Example configuration file for deterministic strategy:

<?xml version="1.0" encoding="UTF-8" standalone="no"?>
<Session>
    <datasource header="false" id="1" name="patient" type="DataBase">
        <column column_id="patient_id" include_position="0" label="org.openmrs.Patient.patientId" type="number" />
        <column column_id="gender" include_position="1" label="org.openmrs.Patient.gender" type="string" />
        <column column_id="birthdate" include_position="2" label="org.openmrs.Patient.birthdate" type="string" />
        <column column_id="family_name" include_position="3" label="org.openmrs.PersonName.familyName" type="string" />
        <column column_id="given_name" include_position="4" label="org.openmrs.PersonName.givenName" type="string" />
    </datasource>
    <run estimate="true" name="default-config">
        <row name="org.openmrs.Patient.patientId">
            <BlockOrder>null</BlockOrder>
            <BlckChars>40</BlckChars>
            <Include>false</Include>
        </row>
        <row name="org.openmrs.Patient.gender">
            <BlockOrder>1</BlockOrder>
            <BlckChars>40</BlckChars>
            <Include>true</Include>
        </row>
        <row name="org.openmrs.Patient.birthdate">
            <BlockOrder>2</BlockOrder>
            <BlckChars>40</BlckChars>
            <Include>true</Include>
        </row>
        <row name="org.openmrs.PersonName.familyName">
            <BlockOrder>null</BlockOrder>
            <BlckChars>40</BlckChars>
            <Include>true</Include>
            <Threshold>0.75</Threshold>
        </row>
        <row name="org.openmrs.PersonName.givenName">
            <BlockOrder>null</BlockOrder>
            <BlckChars>40</BlckChars>
            <Include>true</Include>
            <Threshold>0.75</Threshold>
        </row>
    </run>
</Session>

String Comparators (Algorithms)

The string comparators(algorithms) that can be used are:

Exact Match Comparison for the whole string, similarity is either 0 or 1

Levenshtein (LEV) Levenshtein edit distance / longest string length

Longest Common Substring (LCS) Regenstrief algorithm, converts to case insensitive strings in comparison

Jaro Winkler (JWC) A string metric measuring an edit distance between two sequences

Dice Coefficient (DICE)

The implementations for Levenshtein and Jaro Winkler comparators come from the SimMetrics library. The default threshold for Jaro Winkler and Dice Coefficient is 0.8, Longest Common Substring is 0.85 and for Levenshtein is 0.7. But you can overide these values in the configuration file for each field.

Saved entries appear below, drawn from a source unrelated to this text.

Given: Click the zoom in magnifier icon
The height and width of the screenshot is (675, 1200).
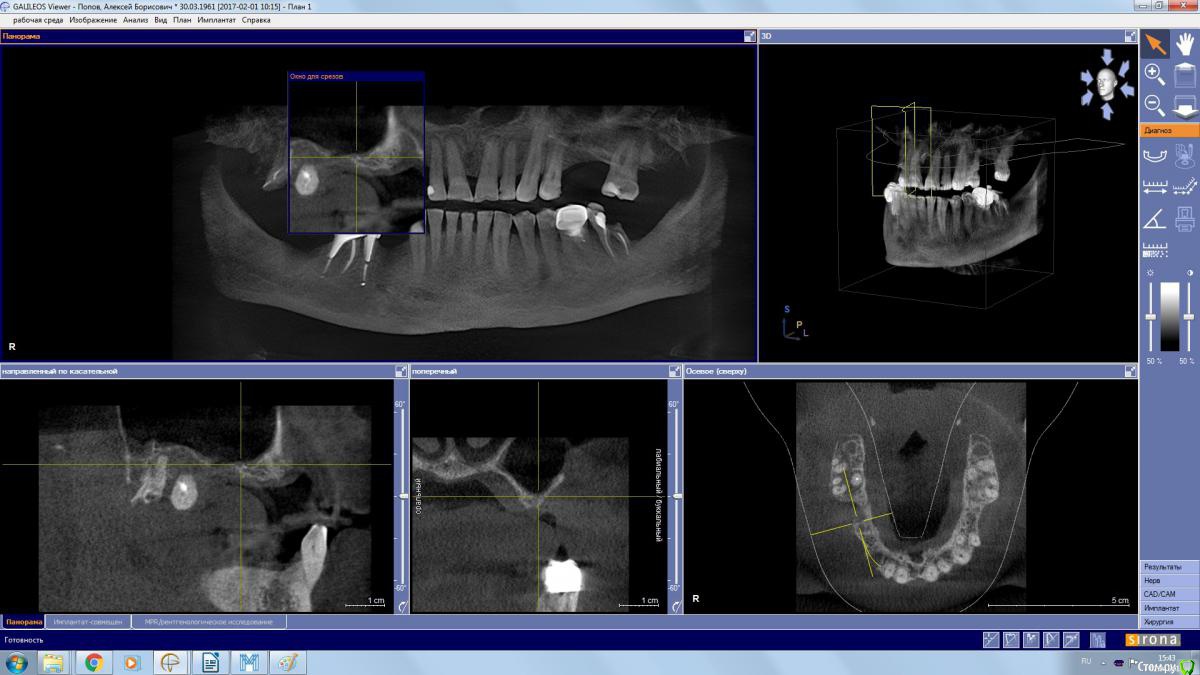Looking at the screenshot, I should point(1155,74).
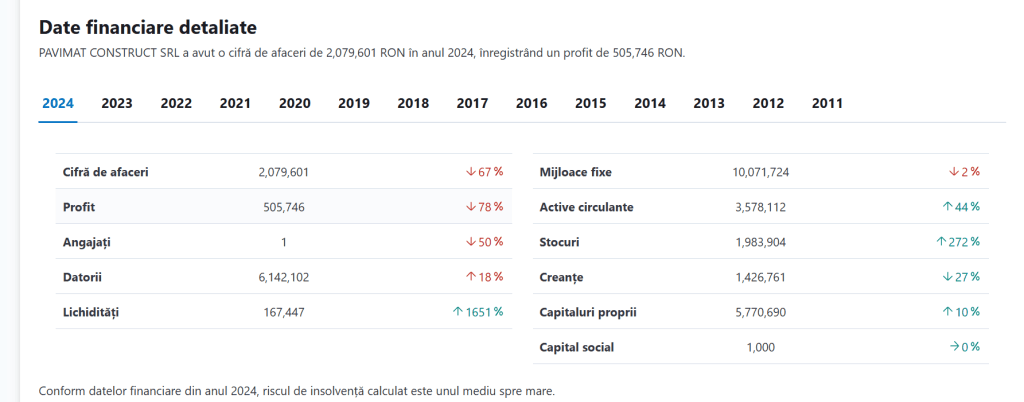Open the 2023 financial year tab
This screenshot has height=402, width=1024.
click(x=117, y=103)
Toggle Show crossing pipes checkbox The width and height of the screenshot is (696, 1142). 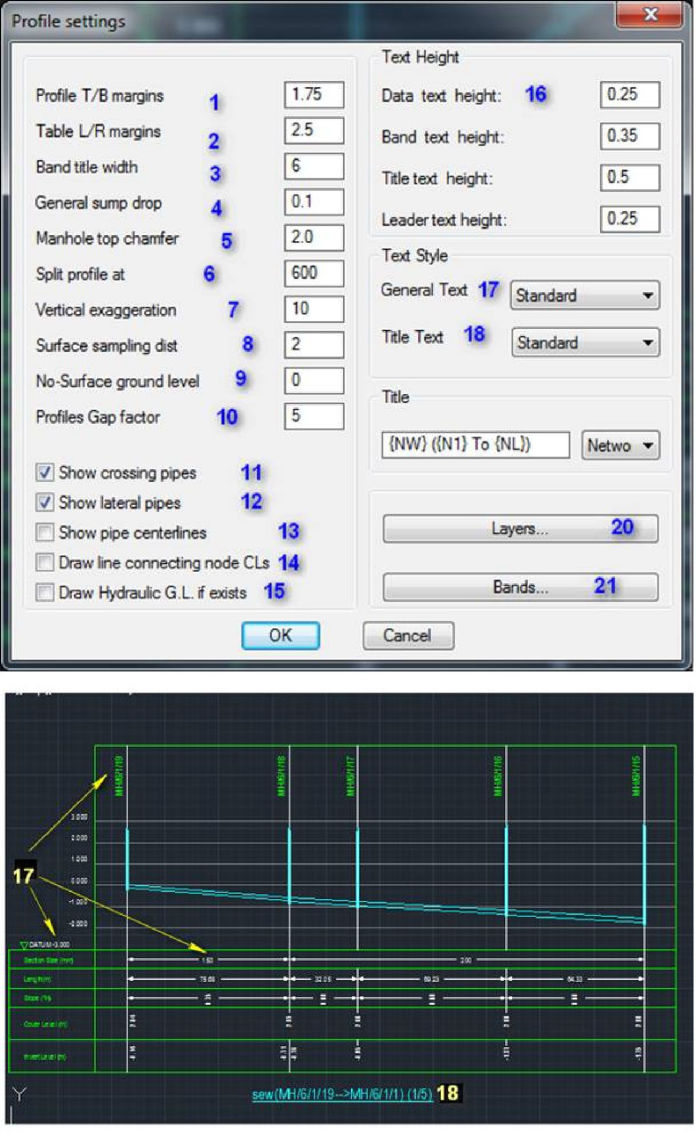(x=44, y=472)
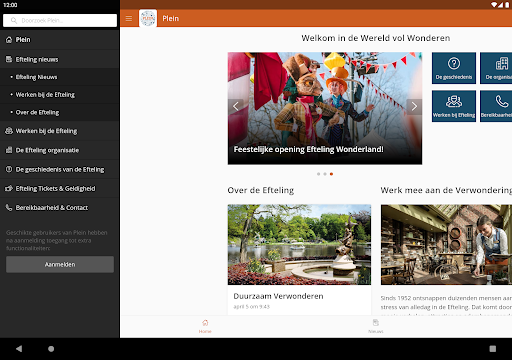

Scheduling Patient Matching Tasks

You can schedule tasks to run a specified patient matching strategy e.g. daily at midnight. The generated reports can be found at the module's Create Report page. Below are the steps to create a scheduler task:

  • Navigate to the legacy UI admin page, for RA users it is Home -> System Administration -> Advanced Administration
  • Under the Patient Matching Module section, click on Manage Schedule
  • Click Create Schedule
  • Enter a unique name, be sure to check exactly 1 strategy, set the start time pattern, schedule date and repeat interval
  • Click the Save button

Note: You can always edit the scheduler task from the main Manage Scheduler page which provides more configuration options.

Patient Matching attribute

The module prefers to use a special matching PersonAttributeType of "Other Matching Information". This is a list of demographic-value pairs in the form of ":;:; . . . ". If a demographic has no value, then it can either not be present in the string of the value can be an empty string.

If there is no person attribute of that type, then the module will try to get some basic information as best it can. Currently, this is very minimal and would not make good matches.